# Strange Non-Typical Mulie shot near Medora (pics)



## R y a n (Apr 4, 2005)

Here's some cool pics that were sent to me...

Check these out:

This is a Mule deer shot NE of Medora last weekend that was missing his "boys", thereby causing the strange antler formation and not shedding the velvet.

Ryan


----------



## taddy1340 (Dec 10, 2004)

I lost my "boys" seven years ago when I got married...I wonder if that's why I have that strange growth on my head??? :lol:

Thanks for sharing the pics Ryan!


----------



## ruger1 (Aug 16, 2006)

That certainly is a unique rack. Maybe it will look better once the velvet is pulled off.

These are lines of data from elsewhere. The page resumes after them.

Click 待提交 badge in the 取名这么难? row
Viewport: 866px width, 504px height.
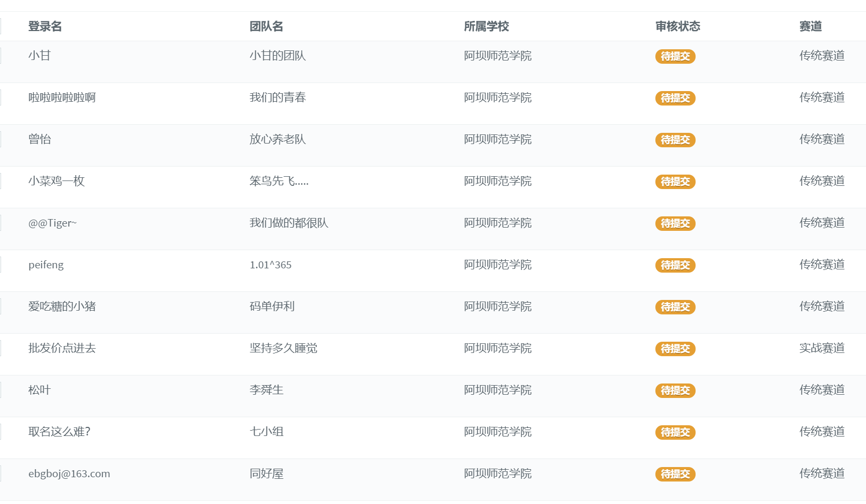(x=675, y=432)
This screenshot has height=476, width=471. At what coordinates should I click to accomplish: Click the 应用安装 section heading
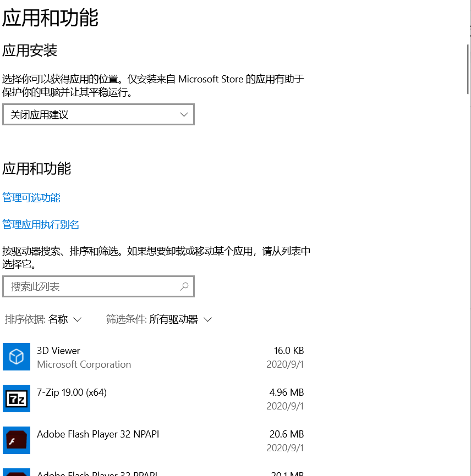tap(29, 51)
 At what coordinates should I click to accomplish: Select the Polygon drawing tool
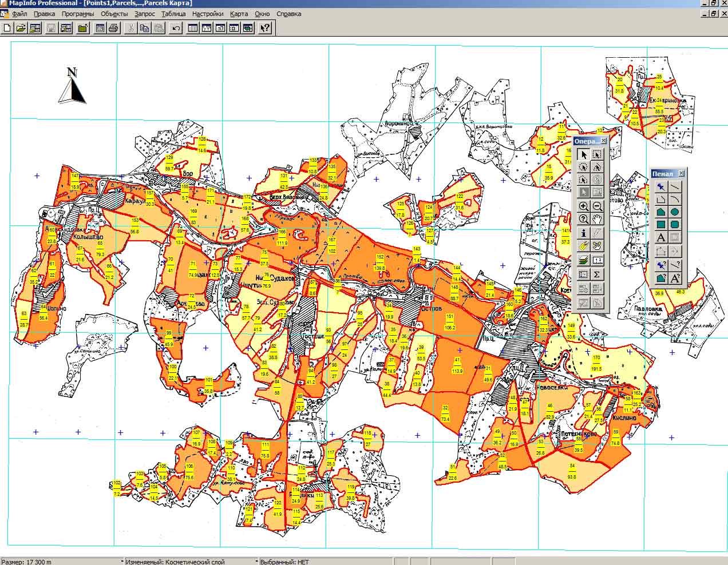tap(660, 212)
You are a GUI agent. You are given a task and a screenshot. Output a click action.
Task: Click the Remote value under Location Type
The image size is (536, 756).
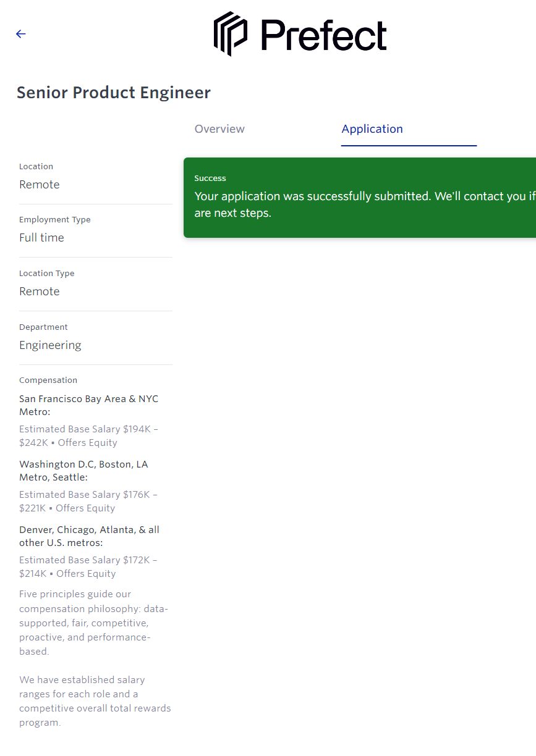pyautogui.click(x=40, y=292)
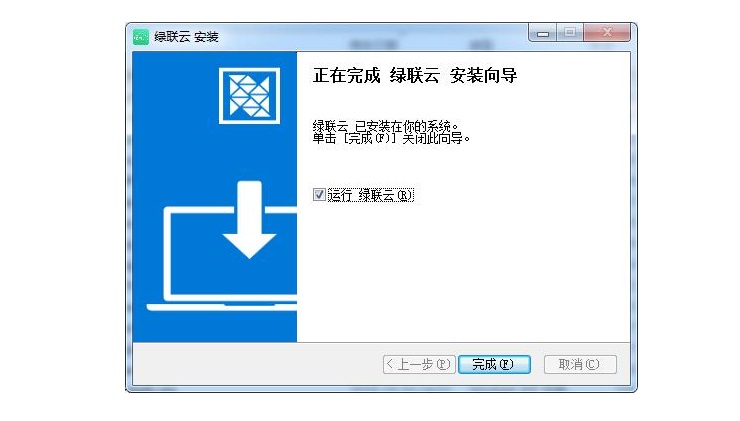Click empty gray area left of 上一步 button
Image resolution: width=740 pixels, height=421 pixels.
point(257,364)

That may be the ugliest rack I've ever seen.


----------



## jwdinius1 (Dec 14, 2006)

Thats screwy, was it a buck with lost boys, or was it a doe on whatever barry bonds is taking? :beer: Just wondering?


----------



## MossyMO (Feb 12, 2004)

So is it a boyless buck or a horny doe !!!


----------



## lundq (Feb 21, 2005)

That last pic looks like a King Crab that fell on it's back and legs are sticking up in the air. Nature sure is crazy!!!!!


----------



## R y a n (Apr 4, 2005)

MossyMO said:


> So is it a boyless buck or a horny doe !!!


Boyless buck

:lol:


----------



## bwnelson (Oct 29, 2002)

Remeber seeing one like that back in the 80's when Dad and I had antlerless tags in one of the 4 Units.

IIRC he said that certain cowboys got their kicks practicing ro-day-oh and "nuttin' buttons". The purpose of this operation was to create edible venison by turning the bucks into steers.

Not sure if there is any truth to it, but that was the only case of November velvet i've ever seen.


----------